Dalam rangka penyelenggaraan otonomi daerah, ada beberapa urusan daerah yang harus dilaksanakan oleh kepala daerah. Diantaranya adalah diwajibkannya pelayanan dasar, seperti pendidikan, sosial, kesehatan, dll. Tentunya ini dapat di implementasikan dalam berbagai bentuk bantuan-bantuan sosial yang harus dituangkan dalam APBD setiap provinsi dan kabupaten/kota.
Problem yang kemudian muncul adalah adanya pandemi Covid-19 yang juga kemudian melahirkan PERPPU Nomor 1 Tahun 2020 terkait Kebijakan Keuangan Negara dan Stabilitas Sistem Keuangan Untukk Penanganan Pandemi Corona Virus Disease 2019 (Covid-19) dan/atau dalam Rangka Menghadapi Ancaman yang Membahayakan Perekonomian Nasional dan/atau Stabilitas Sistem Keuangan, yang diantaranya mengatur bahwa pemerintah daerah diberikan kewenangan untuk melakukan pengutamaan pengalokasian anggaran untuk kegiatan-kegiatan tertentu termasuk perubahan alokasi.
Dalam prakteknya, penyaluran bantuan-bantuan sosial ini patut diduga sebagai kampanye terselubung karena banyaknya label-label foto kepala daerah dalam berbagai jenis bantuan yang disalurkan.
Tentunya ini sangat mempengaruhi kedalam pasal 71 UU Nomor 10 tahun 2016 tentang Perubahan Kedua Atas Undang-Undang Nomor 1 Tahun 2015 Tentang Penetapan Peraturan Pemerintah Pengganti Undang-Undang Nomor 1 Tahun 2014 Tentang Pemilihan Gubernur, Bupati, dan Walikota Menjadi Undang-Undang, yang pada intinya melarang Gubernur/Wakil Gubernur, Bupati/Wakil Bupati, Walikota/Wakil Walikota untuk menggunakan kewenangan, program yang dapat menguntungkan atau merugikan salah satu pasangan yang efeknya dapat membuat calon kepala daerah/petahana di diaskualifikasi.
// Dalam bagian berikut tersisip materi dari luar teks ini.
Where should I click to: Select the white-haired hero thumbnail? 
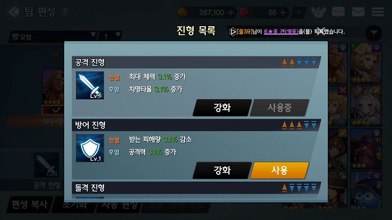coord(366,106)
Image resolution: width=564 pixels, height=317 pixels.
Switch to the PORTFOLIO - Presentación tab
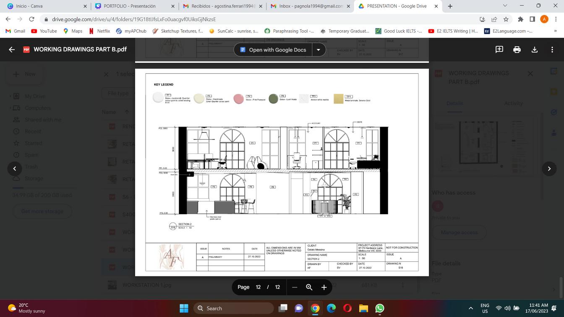click(130, 6)
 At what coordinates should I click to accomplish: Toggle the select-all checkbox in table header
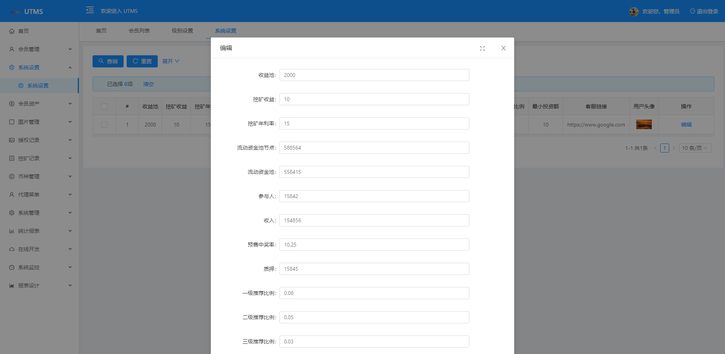click(x=104, y=106)
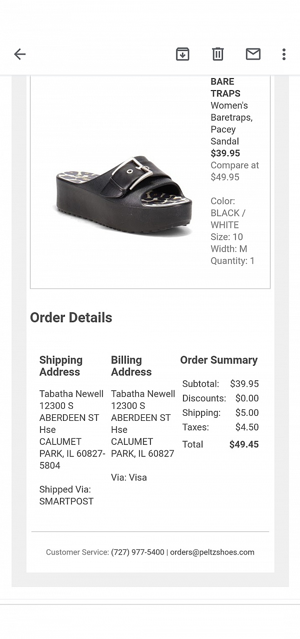The image size is (300, 639).
Task: Tap the back arrow icon
Action: 20,54
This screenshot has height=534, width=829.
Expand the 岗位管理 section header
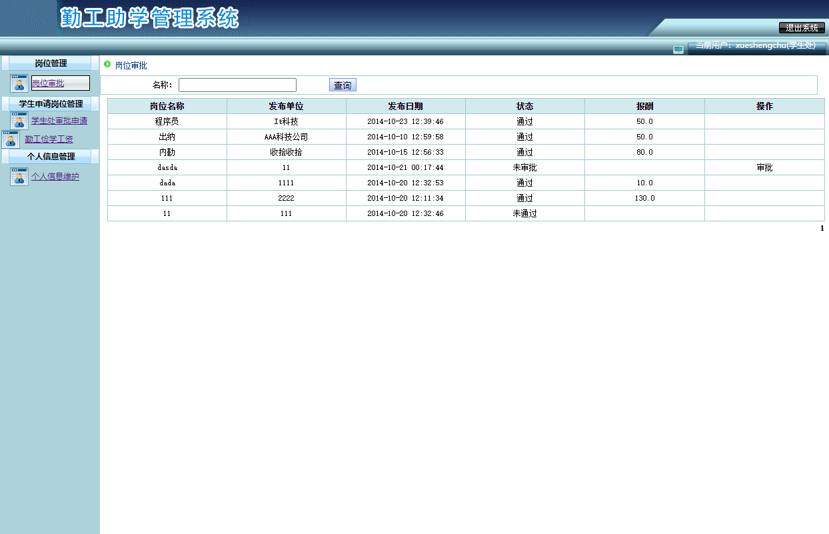[x=49, y=63]
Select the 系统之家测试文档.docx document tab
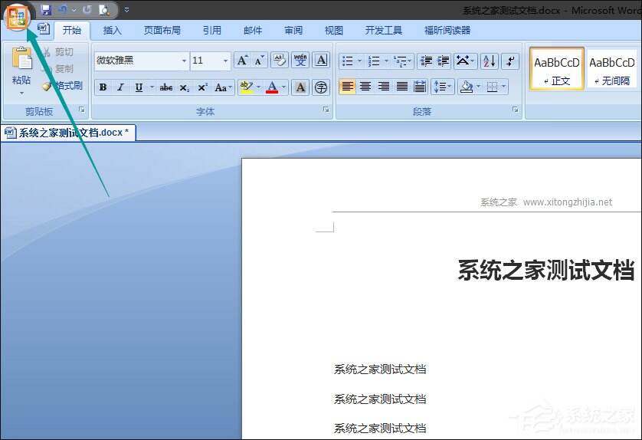This screenshot has height=440, width=642. pos(69,133)
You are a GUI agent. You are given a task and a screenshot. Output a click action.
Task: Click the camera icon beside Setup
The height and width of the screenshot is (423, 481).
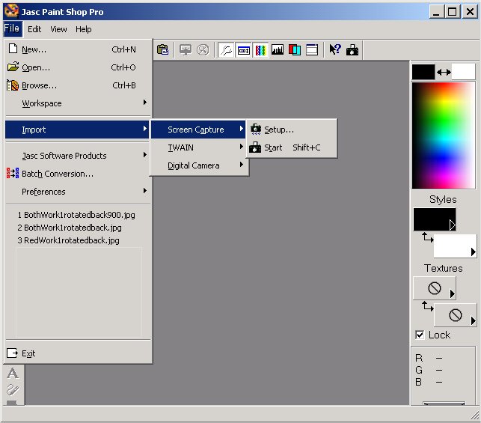(x=255, y=130)
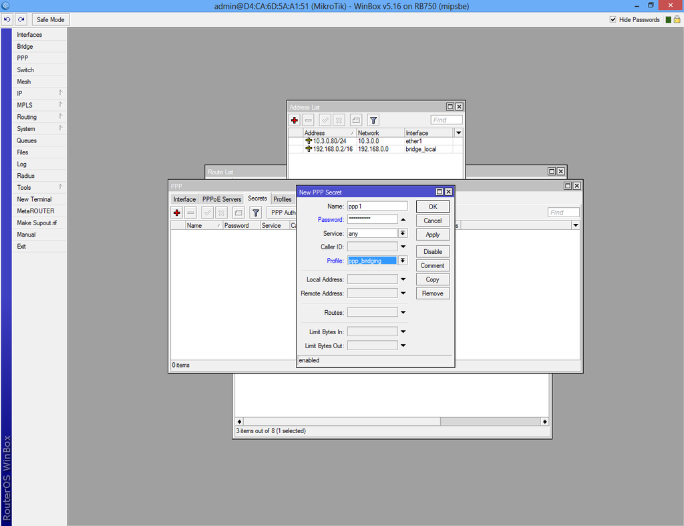Viewport: 684px width, 526px height.
Task: Switch to the PPPoE Servers tab
Action: point(222,199)
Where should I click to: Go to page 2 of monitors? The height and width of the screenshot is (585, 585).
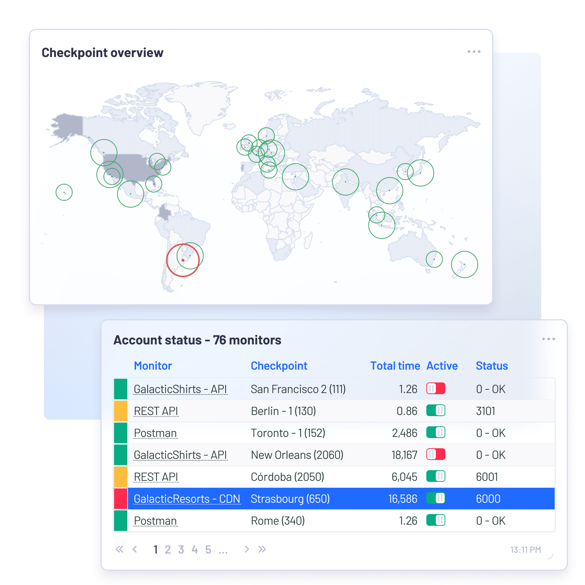pyautogui.click(x=168, y=550)
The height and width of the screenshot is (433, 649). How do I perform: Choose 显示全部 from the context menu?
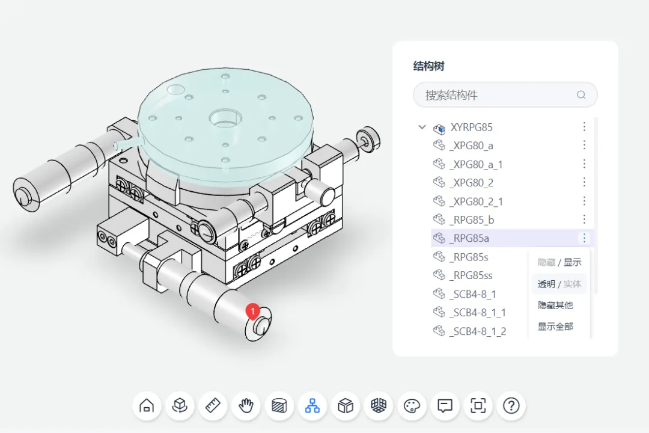tap(555, 327)
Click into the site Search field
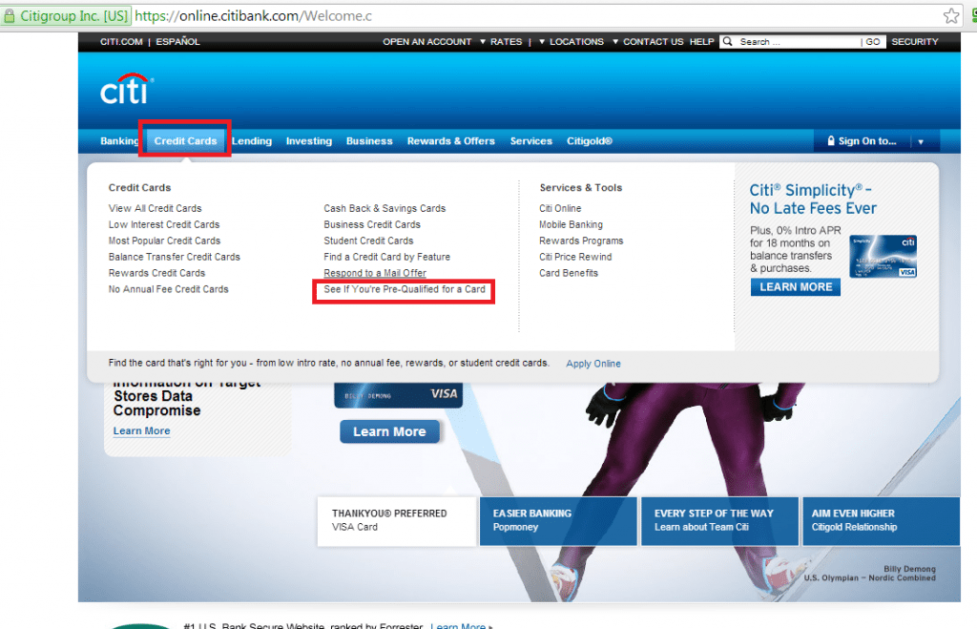The height and width of the screenshot is (629, 977). coord(797,42)
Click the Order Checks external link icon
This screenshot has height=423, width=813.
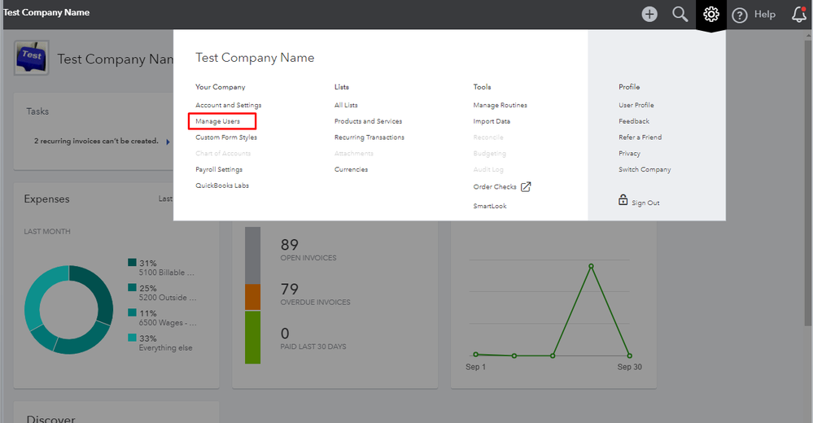[x=526, y=186]
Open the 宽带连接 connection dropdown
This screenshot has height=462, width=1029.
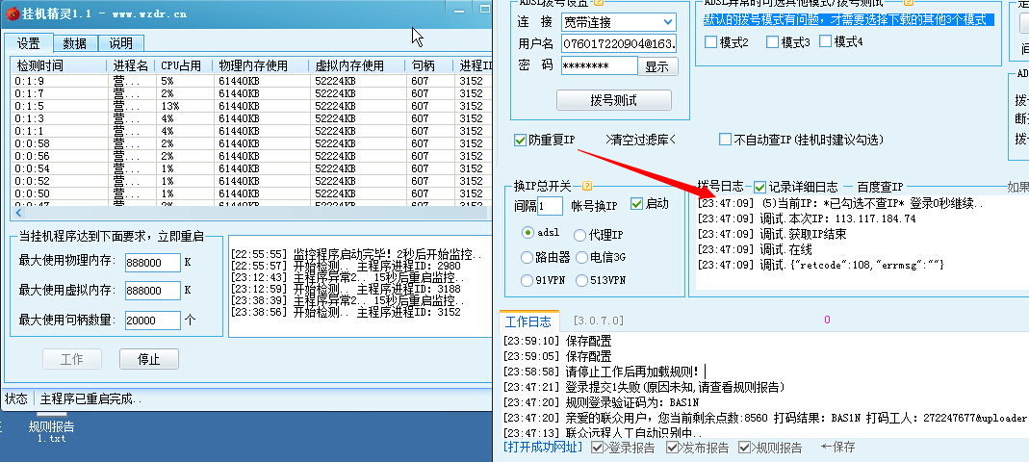(668, 22)
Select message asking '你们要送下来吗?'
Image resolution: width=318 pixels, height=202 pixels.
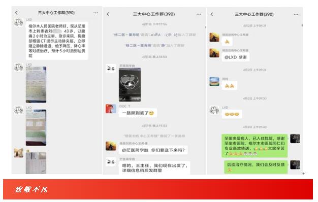[x=153, y=150]
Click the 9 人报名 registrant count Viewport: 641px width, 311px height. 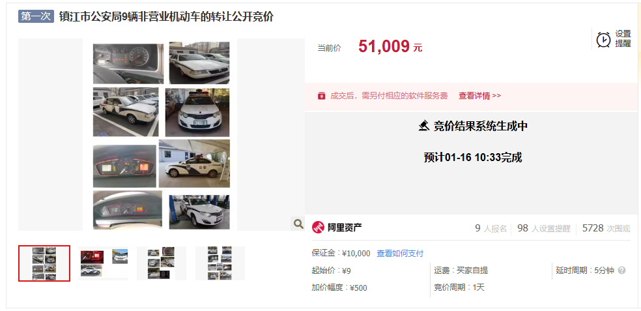pos(491,228)
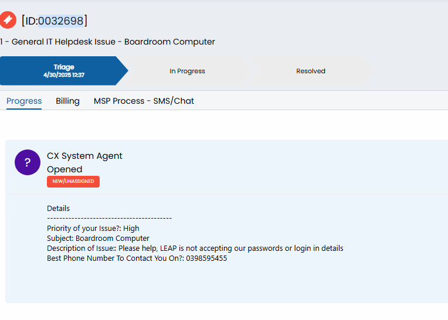The width and height of the screenshot is (448, 320).
Task: Click the Details heading in message
Action: tap(58, 209)
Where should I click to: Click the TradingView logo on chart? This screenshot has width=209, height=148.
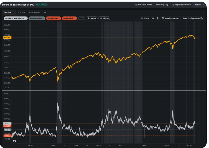(15, 141)
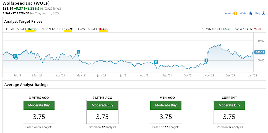This screenshot has height=133, width=268.
Task: Click the blue Watch star icon
Action: coord(251,13)
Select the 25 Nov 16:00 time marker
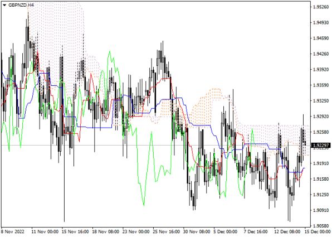 click(x=167, y=231)
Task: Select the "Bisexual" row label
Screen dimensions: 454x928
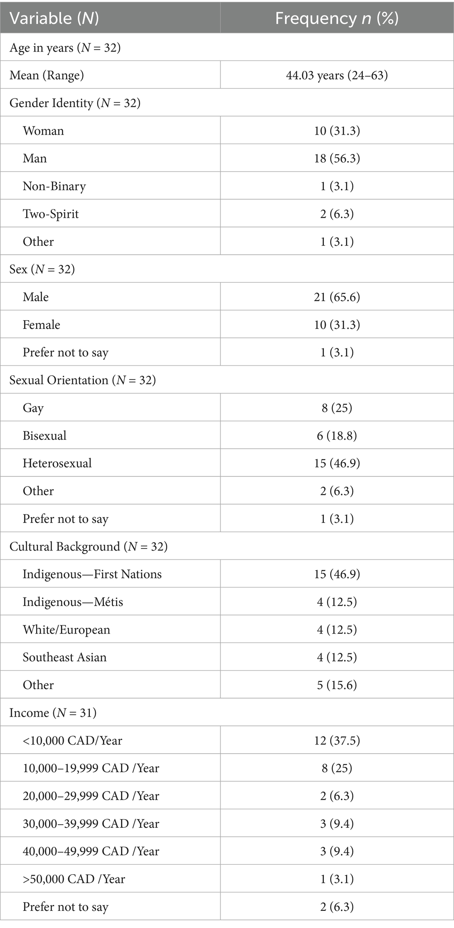Action: point(45,436)
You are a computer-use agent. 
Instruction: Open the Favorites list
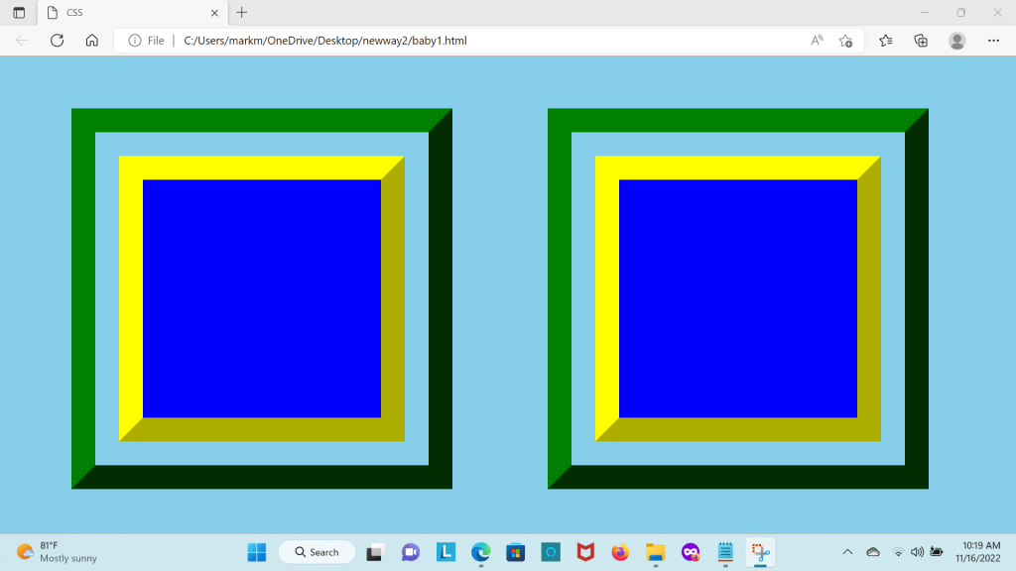(x=886, y=41)
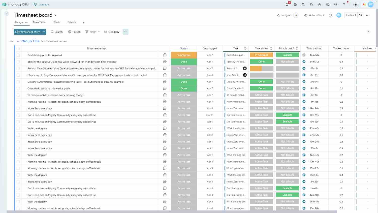Click the invite members icon in top bar
Screen dimensions: 378x213
(x=303, y=5)
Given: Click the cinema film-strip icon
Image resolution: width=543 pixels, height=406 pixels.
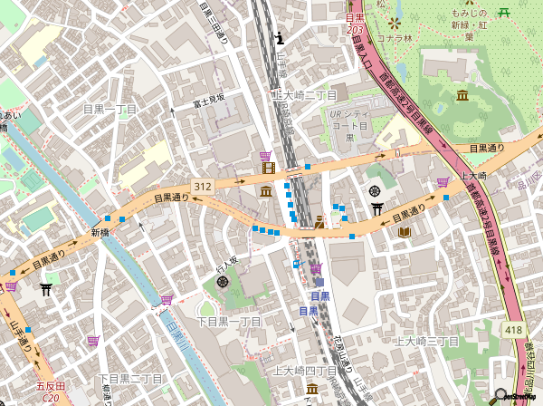Looking at the screenshot, I should coord(269,169).
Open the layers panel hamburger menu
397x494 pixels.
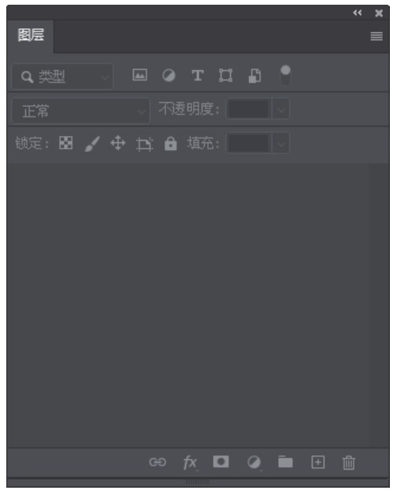click(x=377, y=36)

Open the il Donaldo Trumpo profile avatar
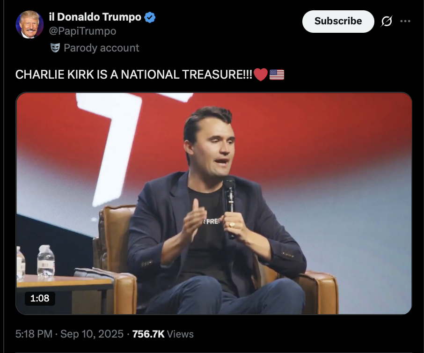tap(29, 24)
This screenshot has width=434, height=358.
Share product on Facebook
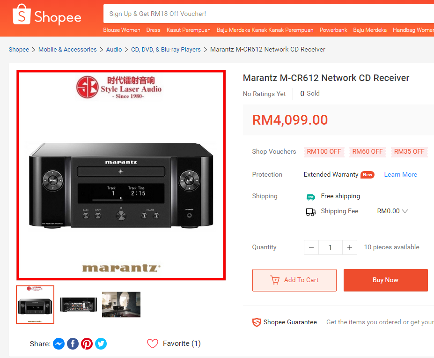click(x=73, y=343)
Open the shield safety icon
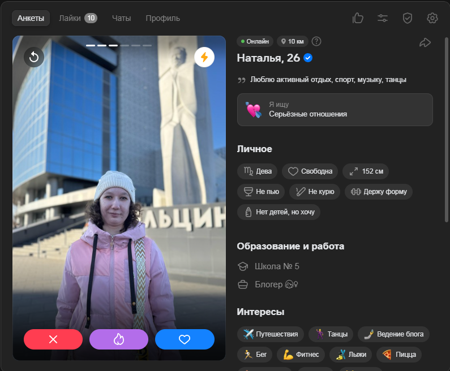This screenshot has height=371, width=450. point(408,18)
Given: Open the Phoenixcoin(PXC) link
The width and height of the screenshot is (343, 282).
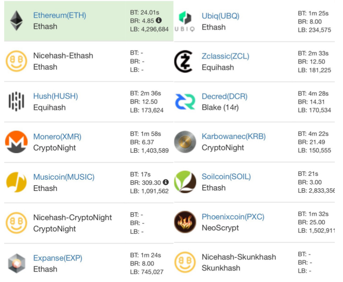Looking at the screenshot, I should 233,217.
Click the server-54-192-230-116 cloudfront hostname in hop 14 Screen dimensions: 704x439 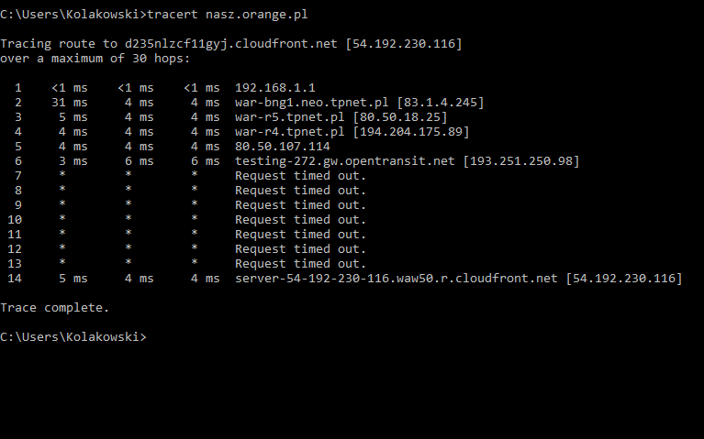[396, 279]
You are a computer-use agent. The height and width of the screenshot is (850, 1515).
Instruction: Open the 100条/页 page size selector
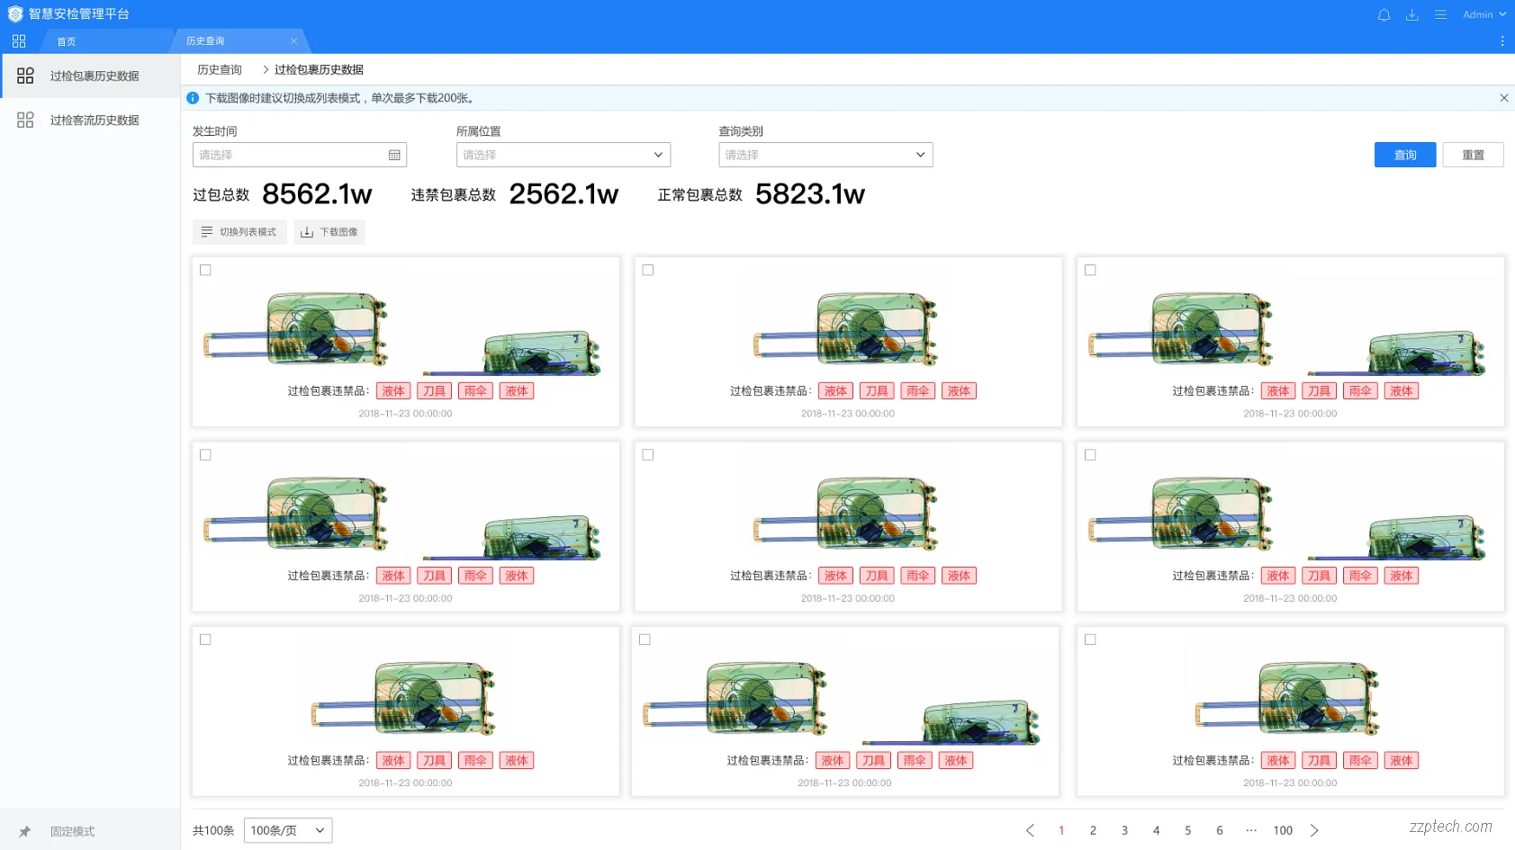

Kaitannya dengan PERPPU Nomor 1 Tahun 2020, apakah tindakan semacam itu adalah hak imunitas dari kepala daerah?
Pasal 71 UU No 10 tahun 2016 tentang Pilkada, secara filosofis lahir untuk menuntut kebersamaan hak dan kewajiban antara pejabat publik dengan kepala daerah yang bersaing pada penyelenggaraan pilkada. Pasal ini juga membatasi kewenangan kepala daerah selama menjadi calon kepala daerah petahana. Jadi semua peserta pilkada memiliki kesamaan untuk berusaha menang dipilkada tanpa ada yang merasa diuntungkan atau dirugikan.
Kata kunci Hak Imunitas dalam PERPPU Nomor 1 Tahun 2020 adalah Itikad Baik. Jadi segala tindakan yang dilakukan dan dimaksudkan itu harus berdasarkan Itikad Baik, tetapi jika dilakukan tidak dengan Itikad Baik maka tentu dapat menjadi persoalan hukum tersendiri. Tetapi juga menjadi pertanyaan mengenai sejauh mana ukuran suatu tindakan itu didasarkan atas Itikad Baik, sebab dalam PERPPU Nomor 1 Tahun 2020 sendiri tidak menjabarkan secara jelas mengenai itikad baik ini.
Berbeda dengan apa yang ada dalam penjelasan Pasal 45 Undang-Undang Nomor 23 Tahun 1999 Tentang Bank Indonesia yang juga memuat unsur Hak Imunitas didalamnya dan menjelaskan mengenai apa yang dimaksud Itikad Baik, yaitu (1) dilakukan dengan maksud tidak mencari keuntungan bagi diri sendiri, keluarga, kelompoknya sendiri, atau tindakan lain yang berindikasikan korupsi, kolusi, dan nepotisme. Kemudian (2) dilakukan berdasarkan analisis yang mendalam dan berdampak positif, (3) diikuti dengan rencana tindakan preventif apabila keputusan yang diambil ternyata tidak tepat, serta (4) dilengkapi dengan pemantauan.
Dalam berbagai doktrin sendiri, dikatakan bahwa Itikad Baik itu dilakukan dengan maksud tanpa adanya tipu muslihat dan tanpa mengganggu pihak lain. Doktrin lain juga menyebutkan bahwa tolak ukur Itikad Baik sifatnya objektif dan subjektif.
Itikad Baik yang sifatnya subjektif adalah kaitannya dengan kejujuran atau sikap batin seseorang, sementara Itikad Baik yang sifatnya objektif kaitannya dalam setiap pelaksanaannya harus didasarkan pada kepatutan dalam masyarakat.